If a vessel cannot be seen or palpated access should not be attempted.  SOPs recommend 2 attempts for the first inserter and 2 attempts for the second inserter, no more than 4 attempts without the use of a visual aid (infrared, near infrared or ultrasound).  Proper education and training should be obtained prior to using a visual aid.


Insertion of a PIVC catheter requires strict adherence to aseptic and sterile technique beginning with proper hand hygiene, skin antisepsis, the use of sterile PIVC and a sterile semipermeable dressing.  It is important to note, if the PIVC is advanced through the skin and then removed prior to vessel cannulation, that PIVC cannot be used to reattempt access.  All needles and needles over catheters are a single attempt device.       


Once access is successful the PIVC must be secured through use of an engineered securement device or a semipermeable dressing.  Improperly secured PIVC can lead to kinking, pistoning, loss of cannulation and / or phlebitis.  Ensuring the life of a PIVC also consists of proper care and maintenance.  Steps for catheter longevity requires adhering to manufactures IFU including  internal policies and procedures for maintaining catheter patency dressing changes if required and proper flushing techniques.                                  
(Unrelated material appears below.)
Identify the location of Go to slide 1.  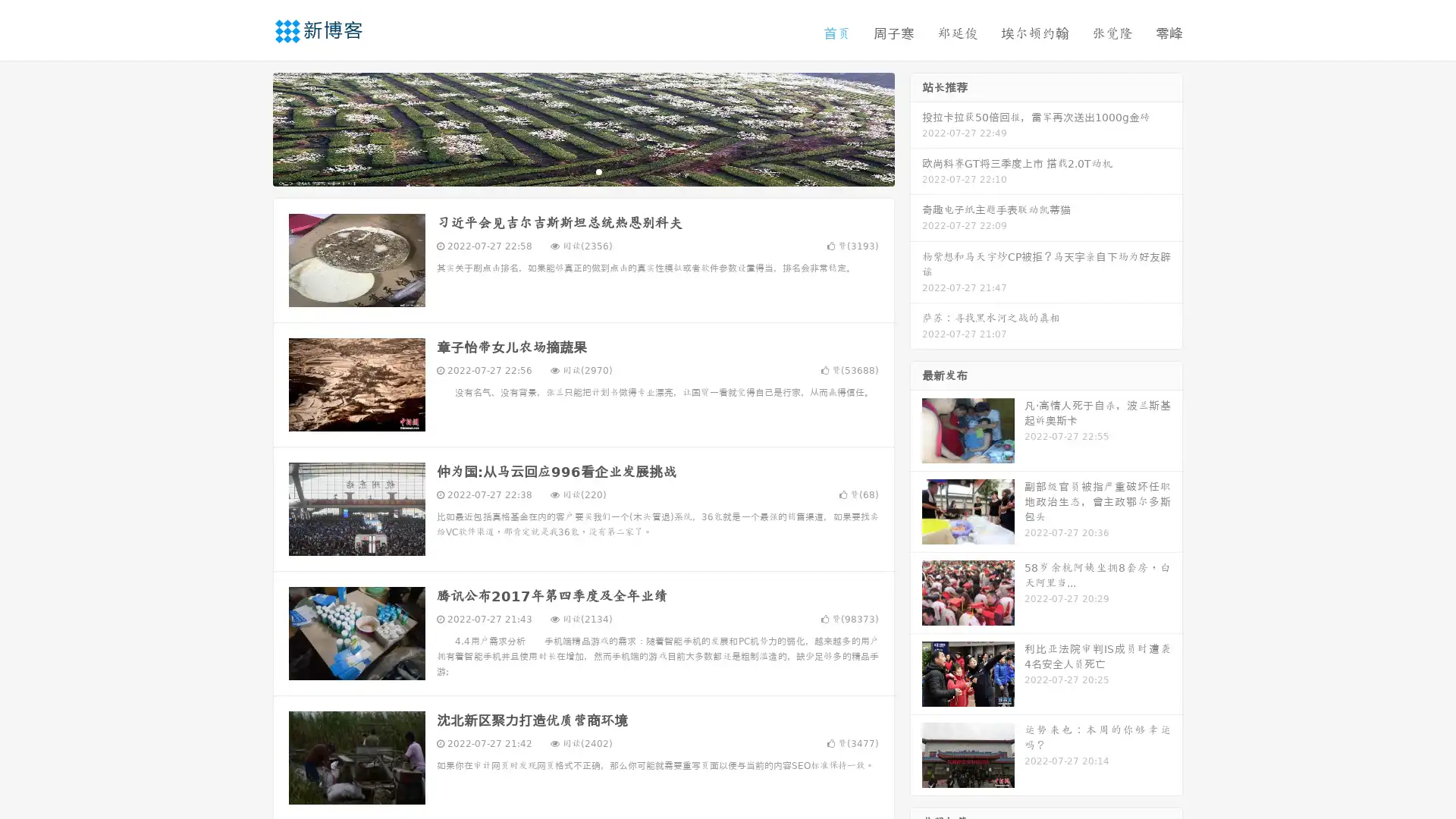
(567, 171).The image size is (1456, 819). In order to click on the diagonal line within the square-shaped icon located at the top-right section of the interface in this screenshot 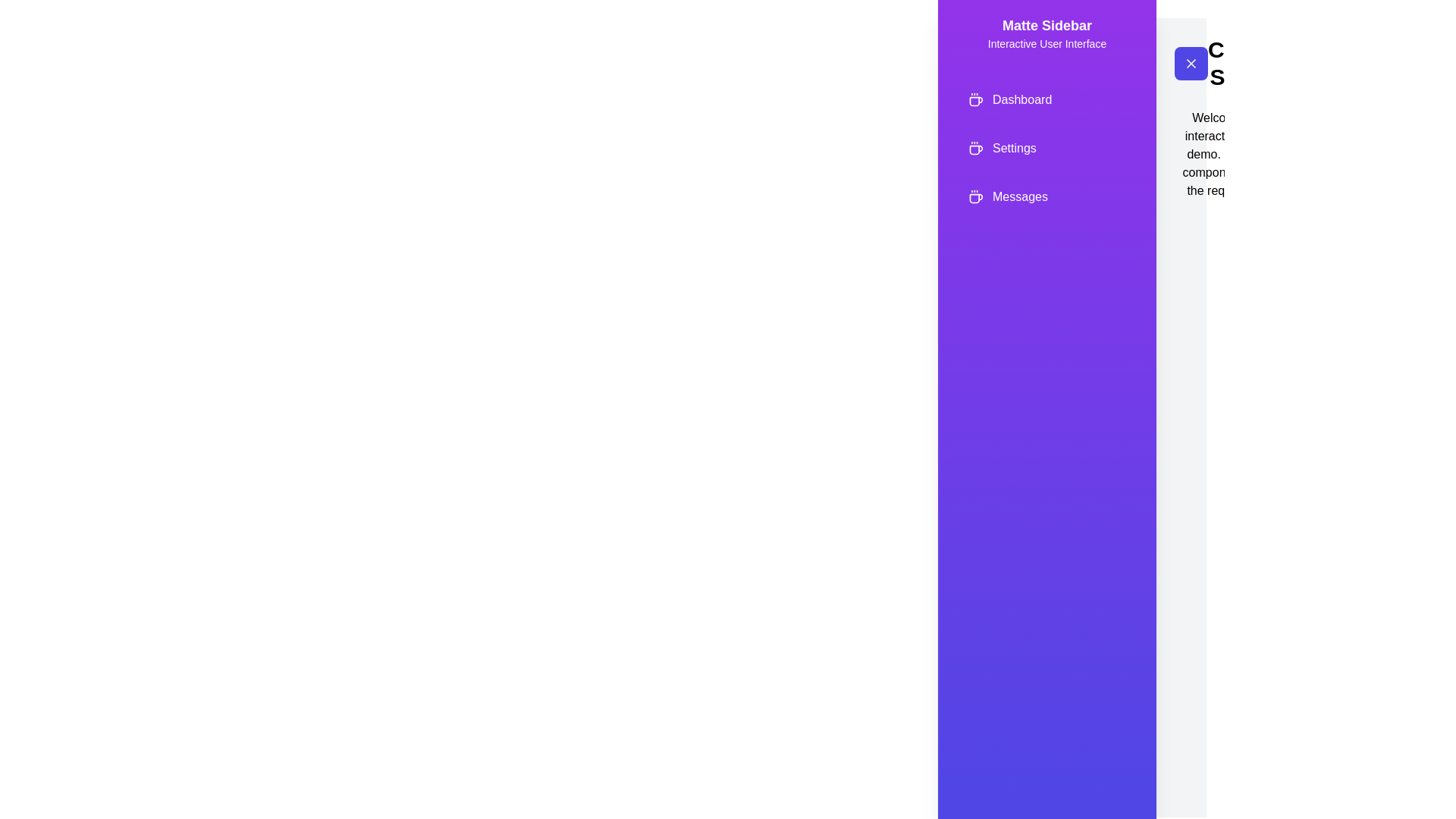, I will do `click(1190, 63)`.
Understanding each recommendation and / or suggestion according to the SOP and IPP for performing PIVC insertion is a holistical approach which possesses the potential to extend the life of a PIVC which may lead to improved patient outcomes.  Furthermore, ultrasound guided PIVC (USGPIVC) insertion is an effective method to further evaluate the vasculature for underlying conditions which could shorten the life of the PIVC.  A bilateral preinsertion ultrasound assessment allows for the visualization of deeper vasculature allowing for a larger vessel to be selected for the smallest diameter catheter to complete the patient’s infusion needs.